Liceo Crespi aperto in estate: i ragazzi sono protagonisti

La scuola, diretta dalla preside Boracchi, proseguirà con attività culturali, sociali, di intrattenimento e ludiche fino a metà di luglio

rappresentanti consiglio di istituto liceo crespi 2016

Quest’estate andrò a scuola…
Sembra impossibile, eppure al liceo Crespi di Busto Arsizio c’è grande fermento per quello che succederà dopo l’8 giugno ( e non si tratta della maturità).

La notizia è proprio attuale: per venire incontri ai giovani, soprattutto quelli delle zone disagiate, il Ministro Giannini ha lanciato l’iniziativa annunciando 10 milioni di euro. Le scuole, luoghi di cultura e di socializzazione, dovranno essere sempre pronte a rispondere alle richieste dei ragazzi.

Il liceo diretto dalla preside Cristina Boracchi si propone con il suo programma, già definito, dal 15 giugno al 15 luglio.

Il coordinamento del progetto è stato affidato ad alcuni docenti che stanno lavorando con i 4 rappresentanti di istituto Luca Casciana , Samuele Oppedisano, Giovanni Ferrito e Matteo Rinaldi.

« L’idea di trascorrere un mese di vacanza in queste aule ci è piaciuta molto – spiega  Giovanni – All’inizio c’era molta titubanza. Poi abbiamo capito che la scuola è nostra, un luogo dove cresciamo. È qui che ci incontriamo, coltiviamo i nostri interessi. In estate possiamo starci senza l’angoscia del voto o della verifica. Potremo esprimerci molto più liberamente».

Ed è proprio sull’opportunità di valorizzare caratteri e competenze che durante l’anno scolastico non riescono ad emergere che la dirigente ha costruito un’offerta su tre livelli: ci sarà il volontariato ma anche Cultura e “peer education”.

« Coinvolgeremo gli immigrati del centro di accoglienza per insegnar loro l’italiano – spiega il docente Giuseppe Lombardo – L’idea è nata quando questi giovani hanno imbiancato i locali della nostra sede distaccata. Ci siamo chiesti cosa potessimo fare noi per loro. Con il loro responsabile Dodo Fraschini, abbiamo pensato a un corso di italiano di base, quattro settimane divise per argomenti dove verranno date istruzioni di base legate alla quotidianità della vita» Le adesioni al progetto sono state subito molte: oltre 40 studenti si sono messi a disposizione ma il reclutamento è ancora in corso ed è aperto anche a chi non è del Crespi: « Il liceo si apre al territorio e accoglie candidati esterni in quest’opera di volontariato» spiega Cristina Boracchi.

Riservate agli studenti del liceo sono le altre due attività: la “peer education” coordinata dalla professoressa Franca Sesto. È rivolta agli alunni che vogliano approfondire qualche argomento o a cui è stato richiesto il consolidamento per una promozione non è stata del tutto piena. Ogni studente avrà un tutor che lo affiancherà nello studio o nella produzione di compiti specifici. Ci saranno anche tavoli aperti dove i ragazzi affronteranno insieme i compiti assegnati per le vacanze.

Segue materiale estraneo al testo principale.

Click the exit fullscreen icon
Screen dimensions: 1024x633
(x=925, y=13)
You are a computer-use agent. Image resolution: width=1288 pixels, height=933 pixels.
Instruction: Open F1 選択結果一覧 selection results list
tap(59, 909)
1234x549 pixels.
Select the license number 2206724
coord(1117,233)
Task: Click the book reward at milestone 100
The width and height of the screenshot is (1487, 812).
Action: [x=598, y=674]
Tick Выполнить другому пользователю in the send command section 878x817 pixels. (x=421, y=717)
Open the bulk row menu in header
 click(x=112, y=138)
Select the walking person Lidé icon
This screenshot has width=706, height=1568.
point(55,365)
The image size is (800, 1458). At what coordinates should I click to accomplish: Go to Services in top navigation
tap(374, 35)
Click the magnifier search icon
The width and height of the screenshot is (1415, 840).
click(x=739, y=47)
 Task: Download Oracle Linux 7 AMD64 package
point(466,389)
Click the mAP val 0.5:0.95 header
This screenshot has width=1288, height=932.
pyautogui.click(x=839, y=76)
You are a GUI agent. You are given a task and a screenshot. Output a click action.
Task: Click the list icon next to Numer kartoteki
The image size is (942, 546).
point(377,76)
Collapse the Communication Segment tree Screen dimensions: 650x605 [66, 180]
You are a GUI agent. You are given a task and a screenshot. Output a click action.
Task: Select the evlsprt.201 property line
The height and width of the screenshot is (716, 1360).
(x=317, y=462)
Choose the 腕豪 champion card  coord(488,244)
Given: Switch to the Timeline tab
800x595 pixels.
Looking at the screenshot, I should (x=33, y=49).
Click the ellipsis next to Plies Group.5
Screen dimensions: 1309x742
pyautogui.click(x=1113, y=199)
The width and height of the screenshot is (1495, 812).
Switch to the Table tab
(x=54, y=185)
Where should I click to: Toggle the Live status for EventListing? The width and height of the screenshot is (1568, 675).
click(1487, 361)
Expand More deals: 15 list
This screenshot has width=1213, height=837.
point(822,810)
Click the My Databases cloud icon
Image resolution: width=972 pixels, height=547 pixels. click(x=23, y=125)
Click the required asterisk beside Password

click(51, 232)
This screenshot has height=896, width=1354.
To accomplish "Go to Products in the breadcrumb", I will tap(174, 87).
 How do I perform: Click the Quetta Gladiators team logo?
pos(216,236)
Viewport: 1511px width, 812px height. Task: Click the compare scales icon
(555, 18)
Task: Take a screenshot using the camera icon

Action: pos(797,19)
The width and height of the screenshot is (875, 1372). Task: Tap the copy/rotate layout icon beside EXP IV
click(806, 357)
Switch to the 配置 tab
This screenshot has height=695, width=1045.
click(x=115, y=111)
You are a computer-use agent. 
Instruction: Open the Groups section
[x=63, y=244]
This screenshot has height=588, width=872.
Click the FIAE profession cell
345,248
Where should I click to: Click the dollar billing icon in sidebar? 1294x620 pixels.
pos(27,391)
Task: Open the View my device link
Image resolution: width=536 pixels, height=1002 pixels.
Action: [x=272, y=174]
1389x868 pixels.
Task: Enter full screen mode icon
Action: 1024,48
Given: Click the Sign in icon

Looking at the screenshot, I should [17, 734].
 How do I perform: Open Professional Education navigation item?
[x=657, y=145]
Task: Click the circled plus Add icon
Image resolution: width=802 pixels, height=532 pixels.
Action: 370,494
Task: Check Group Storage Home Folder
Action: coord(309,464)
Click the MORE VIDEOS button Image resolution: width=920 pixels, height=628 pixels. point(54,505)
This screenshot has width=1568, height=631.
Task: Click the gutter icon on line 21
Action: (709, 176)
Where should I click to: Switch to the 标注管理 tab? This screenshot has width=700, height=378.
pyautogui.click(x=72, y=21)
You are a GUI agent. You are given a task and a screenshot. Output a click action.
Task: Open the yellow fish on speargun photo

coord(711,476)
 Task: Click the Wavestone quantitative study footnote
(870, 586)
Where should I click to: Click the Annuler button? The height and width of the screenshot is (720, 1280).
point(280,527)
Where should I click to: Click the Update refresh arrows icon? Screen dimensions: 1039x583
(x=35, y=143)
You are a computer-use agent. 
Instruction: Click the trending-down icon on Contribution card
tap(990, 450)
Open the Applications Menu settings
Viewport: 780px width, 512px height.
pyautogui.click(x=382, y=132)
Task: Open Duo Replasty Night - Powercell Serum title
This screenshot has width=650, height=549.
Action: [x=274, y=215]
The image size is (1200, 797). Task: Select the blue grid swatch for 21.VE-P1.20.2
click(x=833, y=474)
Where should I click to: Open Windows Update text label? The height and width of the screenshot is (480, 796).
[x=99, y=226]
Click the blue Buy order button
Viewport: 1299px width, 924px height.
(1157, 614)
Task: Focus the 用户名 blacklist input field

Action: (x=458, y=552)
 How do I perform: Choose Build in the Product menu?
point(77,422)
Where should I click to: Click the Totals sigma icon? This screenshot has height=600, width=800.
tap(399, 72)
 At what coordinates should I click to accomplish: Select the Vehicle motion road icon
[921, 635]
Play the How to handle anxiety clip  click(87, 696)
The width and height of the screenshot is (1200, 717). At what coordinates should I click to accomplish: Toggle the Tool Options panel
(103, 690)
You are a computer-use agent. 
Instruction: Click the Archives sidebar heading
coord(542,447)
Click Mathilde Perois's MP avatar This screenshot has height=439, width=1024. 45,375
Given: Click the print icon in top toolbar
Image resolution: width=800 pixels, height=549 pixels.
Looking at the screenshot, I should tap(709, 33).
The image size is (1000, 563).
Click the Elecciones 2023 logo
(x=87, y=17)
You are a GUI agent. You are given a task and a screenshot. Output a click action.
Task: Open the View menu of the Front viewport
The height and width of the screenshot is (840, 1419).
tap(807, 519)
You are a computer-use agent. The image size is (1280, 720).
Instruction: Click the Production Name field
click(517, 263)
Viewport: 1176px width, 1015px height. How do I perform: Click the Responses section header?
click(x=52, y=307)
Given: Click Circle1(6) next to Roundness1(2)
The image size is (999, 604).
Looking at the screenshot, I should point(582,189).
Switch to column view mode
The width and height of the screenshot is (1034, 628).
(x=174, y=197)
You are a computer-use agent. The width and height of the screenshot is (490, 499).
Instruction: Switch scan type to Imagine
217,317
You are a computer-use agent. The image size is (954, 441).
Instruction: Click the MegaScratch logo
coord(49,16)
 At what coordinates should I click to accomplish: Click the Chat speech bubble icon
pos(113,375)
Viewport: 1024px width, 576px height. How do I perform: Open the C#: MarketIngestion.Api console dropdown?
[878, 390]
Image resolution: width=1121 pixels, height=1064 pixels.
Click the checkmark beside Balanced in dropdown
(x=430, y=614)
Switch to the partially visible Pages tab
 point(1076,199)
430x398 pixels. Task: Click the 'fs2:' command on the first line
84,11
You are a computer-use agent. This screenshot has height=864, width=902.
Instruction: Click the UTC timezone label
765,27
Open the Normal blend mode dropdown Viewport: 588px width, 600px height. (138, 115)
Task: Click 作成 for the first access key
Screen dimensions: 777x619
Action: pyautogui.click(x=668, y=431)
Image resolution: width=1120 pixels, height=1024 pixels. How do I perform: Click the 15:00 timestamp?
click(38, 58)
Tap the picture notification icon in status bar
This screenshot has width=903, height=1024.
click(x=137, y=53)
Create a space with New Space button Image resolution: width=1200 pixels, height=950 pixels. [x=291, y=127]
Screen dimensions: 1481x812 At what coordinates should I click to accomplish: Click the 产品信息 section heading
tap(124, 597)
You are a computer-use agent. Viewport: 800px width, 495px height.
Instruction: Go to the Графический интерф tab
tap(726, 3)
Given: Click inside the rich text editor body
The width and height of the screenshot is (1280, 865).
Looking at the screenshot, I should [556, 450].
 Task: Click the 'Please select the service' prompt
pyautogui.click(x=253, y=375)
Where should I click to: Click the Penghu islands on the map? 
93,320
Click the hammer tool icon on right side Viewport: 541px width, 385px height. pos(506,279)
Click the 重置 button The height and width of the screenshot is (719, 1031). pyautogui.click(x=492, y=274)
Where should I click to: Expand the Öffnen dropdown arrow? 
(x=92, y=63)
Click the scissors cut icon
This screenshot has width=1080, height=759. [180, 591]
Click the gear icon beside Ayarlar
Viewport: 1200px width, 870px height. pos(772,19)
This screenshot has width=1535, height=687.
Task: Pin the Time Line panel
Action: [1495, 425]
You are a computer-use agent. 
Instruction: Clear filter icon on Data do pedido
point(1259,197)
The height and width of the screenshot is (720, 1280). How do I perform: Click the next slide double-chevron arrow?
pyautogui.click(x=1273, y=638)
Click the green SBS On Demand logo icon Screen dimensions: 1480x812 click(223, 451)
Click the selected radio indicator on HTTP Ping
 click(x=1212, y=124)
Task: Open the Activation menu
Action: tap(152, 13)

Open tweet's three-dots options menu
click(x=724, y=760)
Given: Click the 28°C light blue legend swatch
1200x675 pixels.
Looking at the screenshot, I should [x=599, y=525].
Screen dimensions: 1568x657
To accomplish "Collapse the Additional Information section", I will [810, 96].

La terza proposta è culturale e prevede un laboratorio di stampa 3D in collaborazione con Faberlab, corsi di lingua, in particolare giapponese e arabo ma anche, se arriveranno richieste, cinese e russo, un “cineforum” e un “libroforum”. Saranno mattinate all’insegna dell’approfondimento e del dibattito che scaturisce da un film visto insieme o da un libro letto in gruppo. Chi è più esperto potrà dare indicazioni di critica cinematografica o letteraria.

Dal lunedì al venerdì, dunque, la scuola rimarrà aperta: di mattina per fare attività culturali, nel pomeriggio con un programma leggero, un combinato di sport, musica e multiculturalità: « Magari i giovani stranieri del corso di italiano potranno, a loro volta, insegnare ai ragazzi le loro tradizioni culinarie o i balli folcloristici della zone di origine» commenta il professor Lombardo.

Dalle 9 alle 17 il Crespi sarà luogo di aggregazione: « Sarà un modo per metterci in gioco, per mostrare e valorizzare  ciò che non riusciamo ad esprimere durante i mesi di lezione scoprendo, magari, potenzialità nascoste» spiega Matteo.

« La scuola è un luogo di apprendimento e di crescita – commenta la dirigente Boracchi – è qui che imparano a conoscersi, a potenziare le qualità, che a volte, nei mesi di scuola, sfuggono ai nostri occhi. Questo è il loro luogo, devono imparare ad apprezzarlo per le opportunità che offre ma anche per il senso di appartenenza che crea».